Other features of substance abuse treatment that have posed problems for domestic violence programs and have inhibited collaboration between the two fields are the largely male clientele, the emphasis on family involvement, and the use of confrontational group therapy. Some domestic violence professionals worry that the male orientation in many substance abuse treatment programs makes these programs irrelevant to the realities of women's lives, insensitive to their needs, and inapplicable to the issue of domestic violence. They also believe that enlisting the help of family members and significant others in the treatment process can, in the case of violent partners, endanger the survivor. Likewise, domestic violence professionals who work with survivors consider the confrontational techniques used by some substance abuse treatment providers to overcome denial and resistance to treatment as "bullying" and inappropriate.

Although there is some validity to these characterizations (as well as to the claim that domestic violence staff are uninformed and naive about substance abusers and the manipulative behaviors they sometimes employ), education, communication, and cross-training can help to overcome barriers between substance treatment and domestic violence programs. Increased understanding within both disciplines will equip practitioners to address the particular problems of substance abusers who are victims or perpetrators of domestic violence.

A New Way of Thinking

The disagreements between experts in the fields of substance abuse and domestic violence can inhibit the exchange of essential information to the detriment of the client's recovery. This TIP represents an initial effort to bridge that gap. In the chapters that follow, experts in the respective arenas share their understanding about the impact of domestic violence on batterers and survivors. In addition, this TIP provides suggestions for screening and assessing for past and current experience with domestic violence, offers ideas for intervening with survivor and perpetrator clients, and summarizes legal and ethical issues that substance abuse providers should consider when working with this population. In addition to presenting guidelines to improve client outcomes, the information included in this document is intended to begin a dialogue between domestic violence and substance abuse treatment staff about the larger issue of systemic reform. Currently, domestic violence and substance abuse treatment function as parallel programs within the overall social services system.

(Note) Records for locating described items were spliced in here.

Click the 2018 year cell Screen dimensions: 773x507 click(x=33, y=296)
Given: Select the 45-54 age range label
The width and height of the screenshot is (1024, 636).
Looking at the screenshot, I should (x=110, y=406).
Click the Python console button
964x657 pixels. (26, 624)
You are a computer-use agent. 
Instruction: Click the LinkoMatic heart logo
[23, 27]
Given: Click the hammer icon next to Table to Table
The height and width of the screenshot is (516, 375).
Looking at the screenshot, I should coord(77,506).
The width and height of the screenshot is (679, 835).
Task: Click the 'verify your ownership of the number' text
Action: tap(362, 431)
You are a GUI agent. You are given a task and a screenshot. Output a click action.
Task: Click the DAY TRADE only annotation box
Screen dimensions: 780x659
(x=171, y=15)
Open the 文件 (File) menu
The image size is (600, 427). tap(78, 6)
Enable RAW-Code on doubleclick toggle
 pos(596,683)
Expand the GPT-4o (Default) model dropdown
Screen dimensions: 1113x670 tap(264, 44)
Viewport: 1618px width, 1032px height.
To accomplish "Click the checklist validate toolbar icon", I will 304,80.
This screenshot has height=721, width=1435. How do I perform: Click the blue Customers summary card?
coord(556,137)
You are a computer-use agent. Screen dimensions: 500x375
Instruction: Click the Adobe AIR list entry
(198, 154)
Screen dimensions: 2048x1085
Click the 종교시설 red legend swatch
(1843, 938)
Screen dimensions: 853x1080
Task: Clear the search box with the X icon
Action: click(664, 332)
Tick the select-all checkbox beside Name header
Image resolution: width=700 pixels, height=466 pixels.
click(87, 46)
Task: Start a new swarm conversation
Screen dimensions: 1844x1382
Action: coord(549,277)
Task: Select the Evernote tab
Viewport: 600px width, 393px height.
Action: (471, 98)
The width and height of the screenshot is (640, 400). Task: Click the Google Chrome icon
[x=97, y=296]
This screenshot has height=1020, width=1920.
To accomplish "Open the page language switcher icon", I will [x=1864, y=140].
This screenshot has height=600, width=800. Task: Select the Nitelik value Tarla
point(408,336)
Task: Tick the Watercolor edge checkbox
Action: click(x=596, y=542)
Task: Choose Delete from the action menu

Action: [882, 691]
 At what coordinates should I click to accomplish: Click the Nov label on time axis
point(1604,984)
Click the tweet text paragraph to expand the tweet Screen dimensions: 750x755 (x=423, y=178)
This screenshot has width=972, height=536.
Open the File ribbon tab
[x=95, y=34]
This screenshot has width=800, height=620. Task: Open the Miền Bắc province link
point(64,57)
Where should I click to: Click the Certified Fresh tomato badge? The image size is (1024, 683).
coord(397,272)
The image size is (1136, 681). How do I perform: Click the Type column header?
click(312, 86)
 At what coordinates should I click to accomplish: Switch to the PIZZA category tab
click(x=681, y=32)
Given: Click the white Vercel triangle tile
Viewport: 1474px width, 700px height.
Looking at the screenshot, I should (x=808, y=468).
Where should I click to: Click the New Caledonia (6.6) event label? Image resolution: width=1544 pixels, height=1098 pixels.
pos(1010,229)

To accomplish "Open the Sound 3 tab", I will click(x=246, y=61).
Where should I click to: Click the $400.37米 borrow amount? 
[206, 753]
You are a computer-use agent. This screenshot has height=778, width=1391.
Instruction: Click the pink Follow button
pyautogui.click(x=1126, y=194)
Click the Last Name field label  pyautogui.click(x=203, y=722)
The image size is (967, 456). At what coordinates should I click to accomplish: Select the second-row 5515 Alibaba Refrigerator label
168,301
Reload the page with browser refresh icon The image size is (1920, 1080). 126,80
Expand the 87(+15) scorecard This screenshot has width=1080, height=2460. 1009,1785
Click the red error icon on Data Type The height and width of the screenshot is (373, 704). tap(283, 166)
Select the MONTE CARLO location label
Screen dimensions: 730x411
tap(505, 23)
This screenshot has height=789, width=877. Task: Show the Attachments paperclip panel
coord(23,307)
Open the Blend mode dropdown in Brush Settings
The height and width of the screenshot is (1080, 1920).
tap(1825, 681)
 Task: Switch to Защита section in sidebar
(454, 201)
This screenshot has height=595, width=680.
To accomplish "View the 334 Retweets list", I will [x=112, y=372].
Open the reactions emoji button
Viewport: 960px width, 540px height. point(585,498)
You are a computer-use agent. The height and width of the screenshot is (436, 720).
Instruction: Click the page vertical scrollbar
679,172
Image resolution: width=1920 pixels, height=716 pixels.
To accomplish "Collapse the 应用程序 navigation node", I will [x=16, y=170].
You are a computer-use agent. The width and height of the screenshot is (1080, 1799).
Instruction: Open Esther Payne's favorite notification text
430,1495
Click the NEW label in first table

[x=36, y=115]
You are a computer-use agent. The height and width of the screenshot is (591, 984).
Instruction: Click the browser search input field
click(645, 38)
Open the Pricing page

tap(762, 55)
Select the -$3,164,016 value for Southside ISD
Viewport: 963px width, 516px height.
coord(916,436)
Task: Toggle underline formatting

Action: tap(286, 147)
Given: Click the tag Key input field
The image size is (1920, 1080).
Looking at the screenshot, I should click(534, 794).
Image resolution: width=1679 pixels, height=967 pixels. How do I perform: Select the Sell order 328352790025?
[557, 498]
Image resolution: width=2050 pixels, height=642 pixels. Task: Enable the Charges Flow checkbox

In the short term, the ideas presented in this TIP should enhance the responses of both programs to the problems of domestic violence survivors and batterers who are also substance abusers. However, to effect lasting change and reduce morbidity, people working in both fields must accept the fact that the two problems often exist together, must recognize the importance of a holistic treatment approach, must be willing to set aside concerns about "turf," and must learn to collaborate effectively on the client's behalf. Impediments to systemic reform are scattered throughout substance abuse and domestic violence programs and in the public and private funding organizations supporting them. The insistence on identifying a single problem as primary or the need to conceal a problem in order to receive services can complicate admission to treatment, interfere with the development of appropriate treatment plans, and ultimately derail progress. In the concluding chapter of this TIP, Chapter 6, the Panel offers ideas for forging systemwide linkages that exemplify a new, collaborative way of thinking about problems and their solutions. This chapter builds on the practical suggestions described in earlier chapters to create a blueprint for a system of coordinated care. Such a unified system would be better equipped than the current fragmented one to interrupt the cycle of violence, fear, intimidation, guilt, and relapse to substance abuse that jeopardizes clients' recovery.